2. Banco de dados compartilhado

Múltiplos sistemas utilizam o mesmo banco de dados físicos para consultar e manipular dados.

3. Invocação remota

Um sistema expõe dados e funcionalidades para que sejam acessadas remotamente por outro sistema através de uso de tecnologias e protocolos proprietário ou públicos.

4. Mensageria

As aplicações se conectam a um sistema comum e intermediário de mensageria conhecido como MOM, de forma a compartilhar dados e a invocar operações através do uso de mensagens. O livro defini 65 diferentes micros padrões dentro desse estilo que pode ser combinado para dar soluções nos mais diversos cenários.

Prós e contras de cada estilo

Cada um dos estilos possuem vantagens e desvantagens. A ideia não é usar sempre a mesma, mas ao invés, aquela que melhor se adeque a um cenário em particular. O livro é tão bom que já nos poupa tempo, classificando sistematicamente os prós e contras de cada caraterística versus o estilo, nos ajudando a ter uma visão global na tomada de decisão. Segue abaixo:

Qual é melhor ou pior? Qual é o bala de prata?
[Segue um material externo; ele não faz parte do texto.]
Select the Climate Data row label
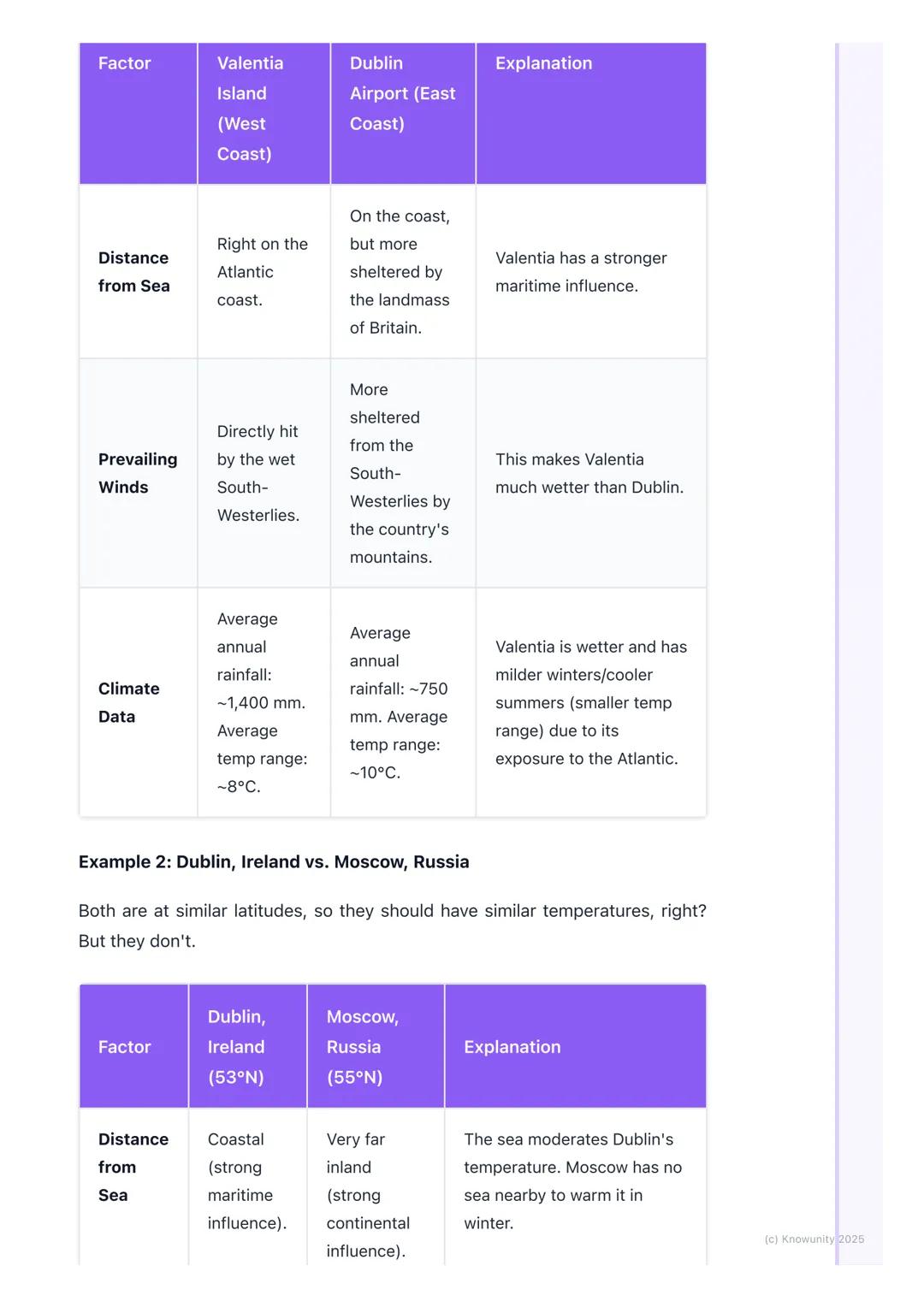Image resolution: width=924 pixels, height=1307 pixels. click(129, 702)
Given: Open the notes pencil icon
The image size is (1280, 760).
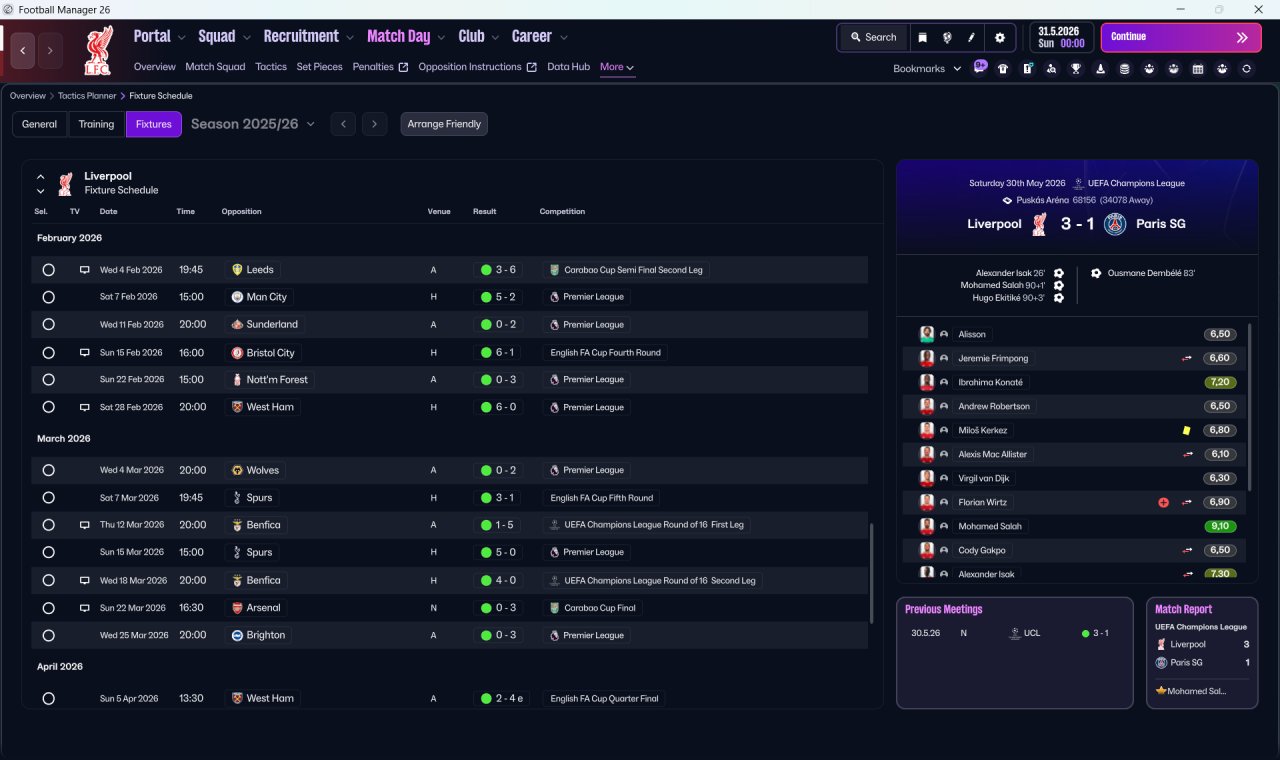Looking at the screenshot, I should (x=971, y=37).
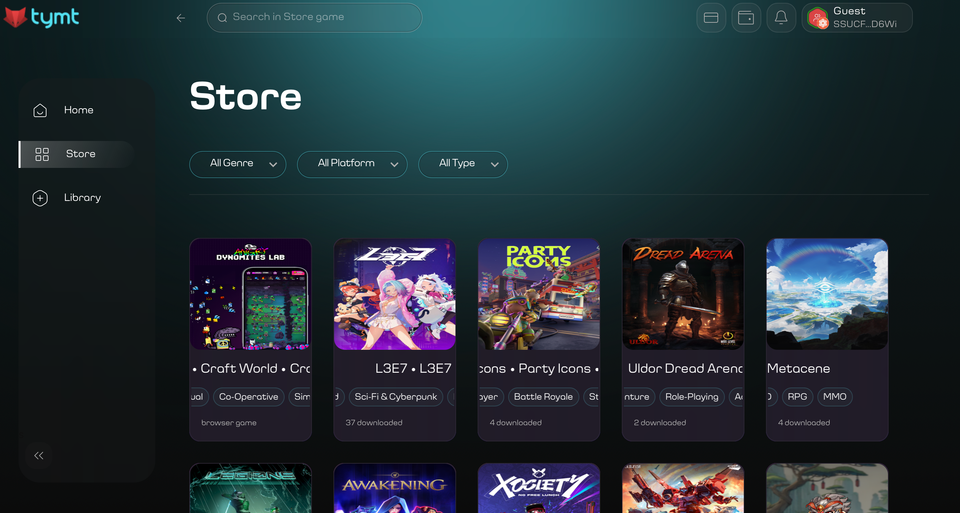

Segundo o livro, nenhum estilo ou abordagem de integração existente endereça todas as características acima ao mesmo tempo de forma igualmente bem. O estilo Mensageira é que mais se destaca entre todos por apresentar 80% de pontos fortes e 20% pontos fracos, e devem ser sempre o primeiro a ser considerado, porém, determinadas abordagens de integração podem ser melhores do que outras em determinados cenários. Em alguns casos, se faz necessário ate misturar dois ou mais estilos juntos para se chegar em um modelo mais adequado.

Sendo assim, é extremamente importante que o responsável por essa decisão se posicione embasado de fatos analíticos, lógicos e empíricos e não por preferência pessoais, por limitação técnicas ou qualquer outra coisa, sem fundamento sistemático.

Conclusão

Graças a esse livro, arquitetos e projetistas ganham e reusam conhecimento de décadas, sem precisar se preocupar em perder tempo, dinheiro e investimento para “desvendar mistérios” relacionado a criação de arquitetura na integração de soluções. Alem do livro, existe o site oficial com bons resumos e informações extras sobre esses os estilos e padrões. Até a próxima pessoal.